Scott’s talk didn’t disappoint.  I got to the room early and got a front row seat.  Scott also wins the prize for speaking in the most comfy room at the convention center—the talk was in a cozy little theatre with cushy theatre chairs.

The goal of Scott’s talk was to take a spin around some of the newer (3.5 and 4.0) areas of the .NET Framework.  The vehicle was by extending his WPF BabySmash application to use as many features and services as possible.

BabySmash was the little application that Scott used to teach himself WPF.  He’s blogged about his adventures with BabySmash and learning WPF.

I didn’t take notes during Scott’s session, but let’s see if I can remember the different .NET technologies that Scott dabbled in with BabySmash:

  • Silverlight 2
  • Windows Mobile
  • Surface
  • ADO.NET Data Services
  • Entity Framework
  • New ASP.NET charts/graphs

Basically, Scott ported BabySmash to each of these platforms, or made use of the platform to add some new feature to BabySmash.  It was a great way, using a little app like BabySmash, to illustrate how these technologies fit together.

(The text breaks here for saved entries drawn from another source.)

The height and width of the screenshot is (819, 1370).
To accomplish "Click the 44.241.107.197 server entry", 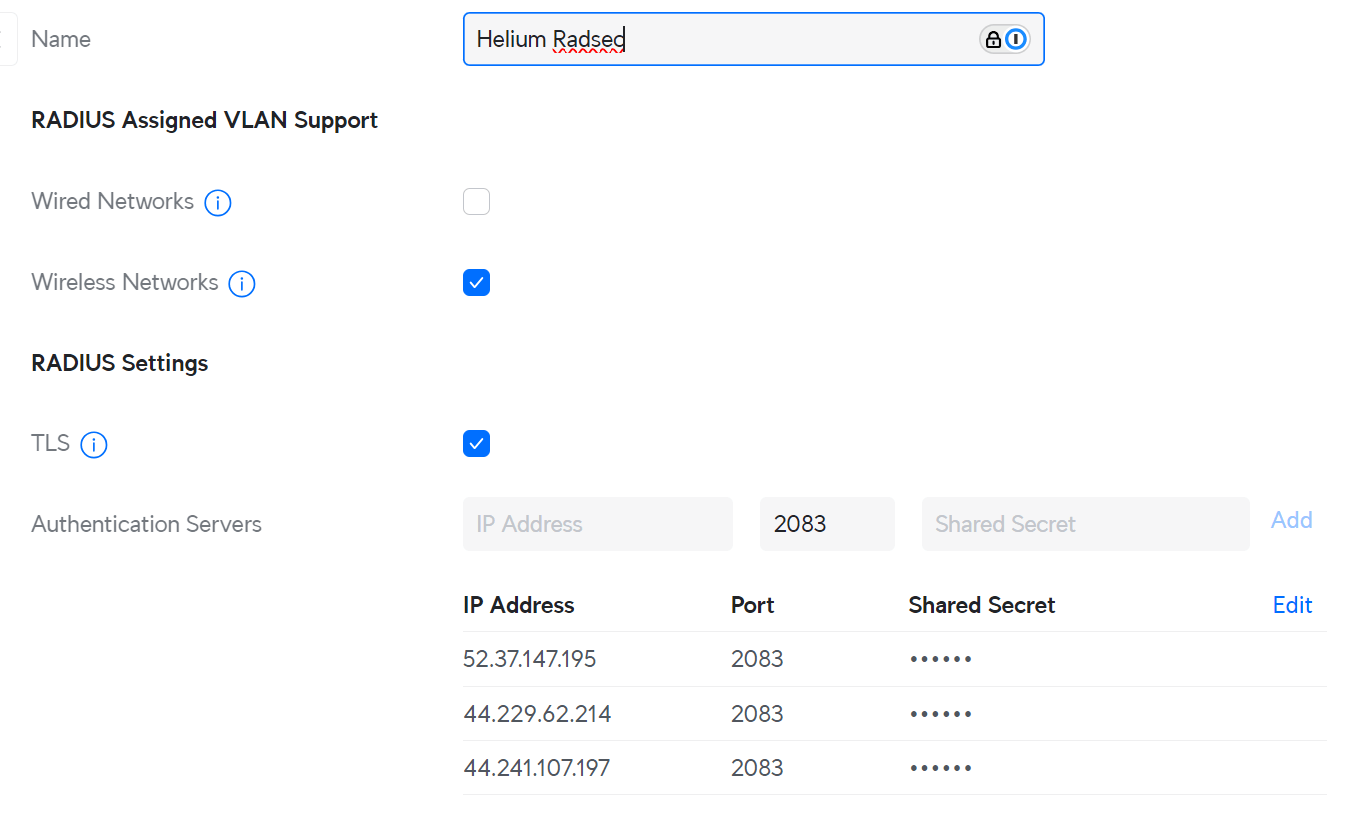I will (537, 768).
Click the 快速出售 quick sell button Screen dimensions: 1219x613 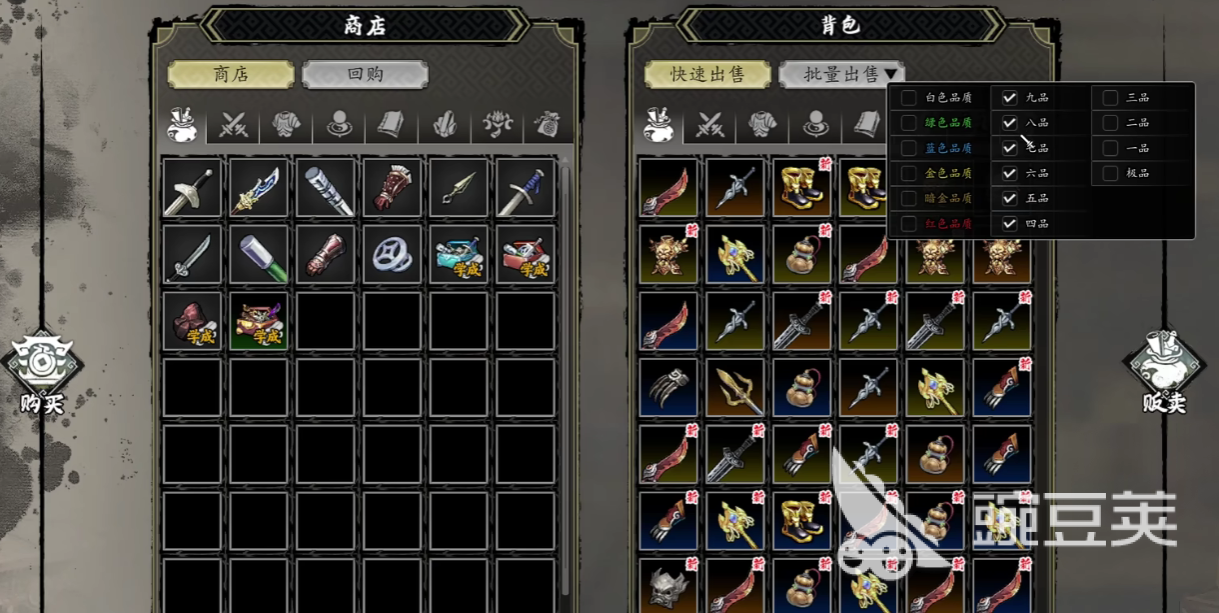[708, 75]
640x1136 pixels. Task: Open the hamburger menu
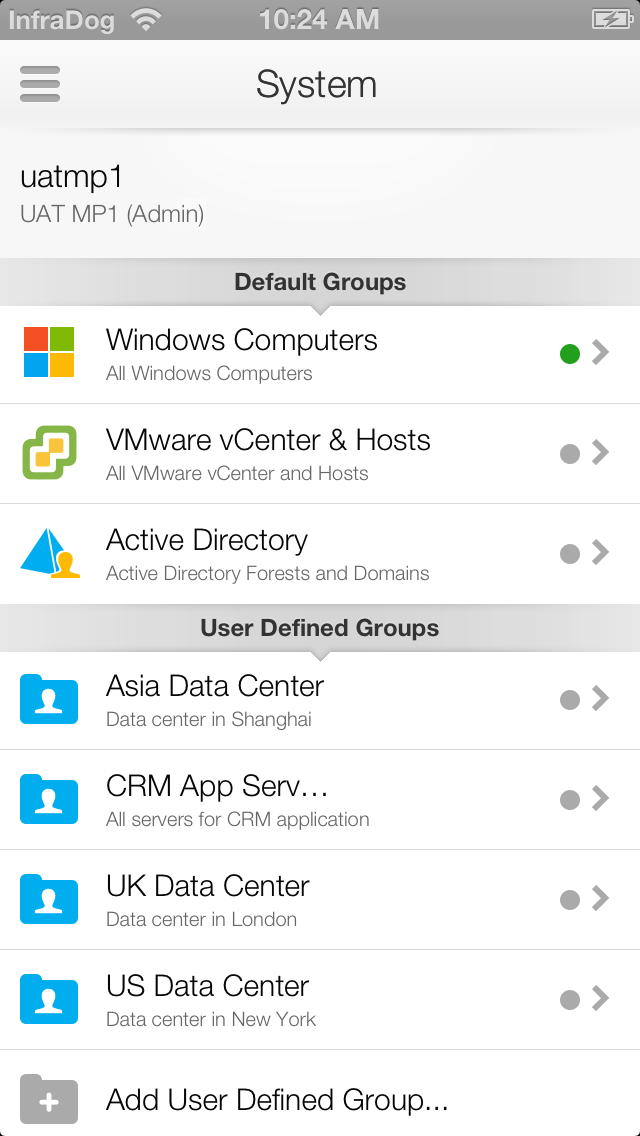click(40, 84)
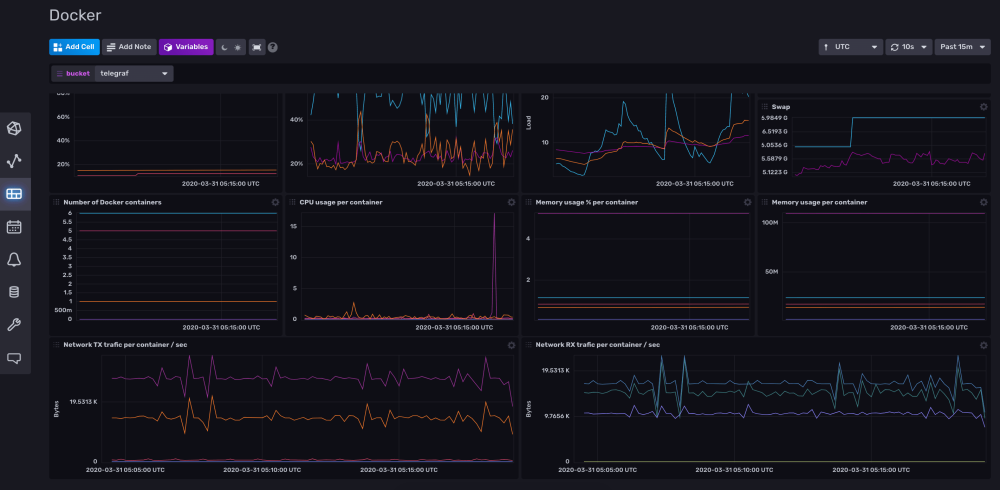1000x490 pixels.
Task: Open the Past 15m time range dropdown
Action: coord(962,47)
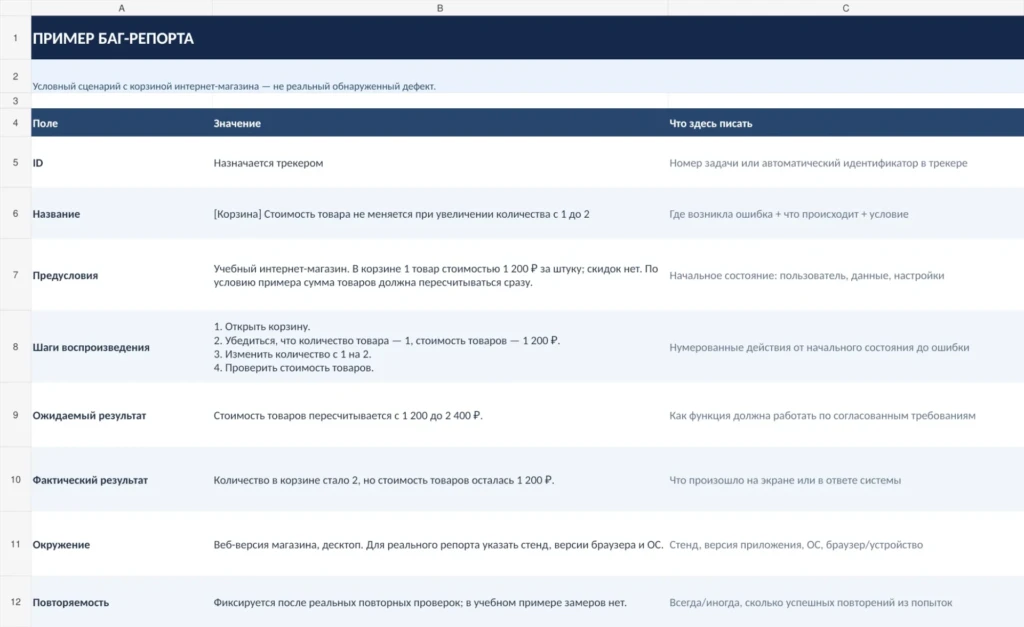Select the header cell Что здесь писать

coord(846,123)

The grand finale was having all of Scott’s Twitter “minions” go to an online BabySmash web page, which collected metrics about which keys were being pressed.  Scott then displayed a live histogram on an ASP.NET page, showing the distribution of the keys pressed.  It’s a testament to Scott’s popularity that the graph grew quickly, with the frequency for some letters quickly moving into the thousands.

What’s even more amazing is that Scott said he hadn’t tested the Twitter app, at least in a broad/distributed way, until the talk.  Very cool.

I can’t really add much to what Scott writes himself.  So do yourself a favor and check him out at hanselman.com.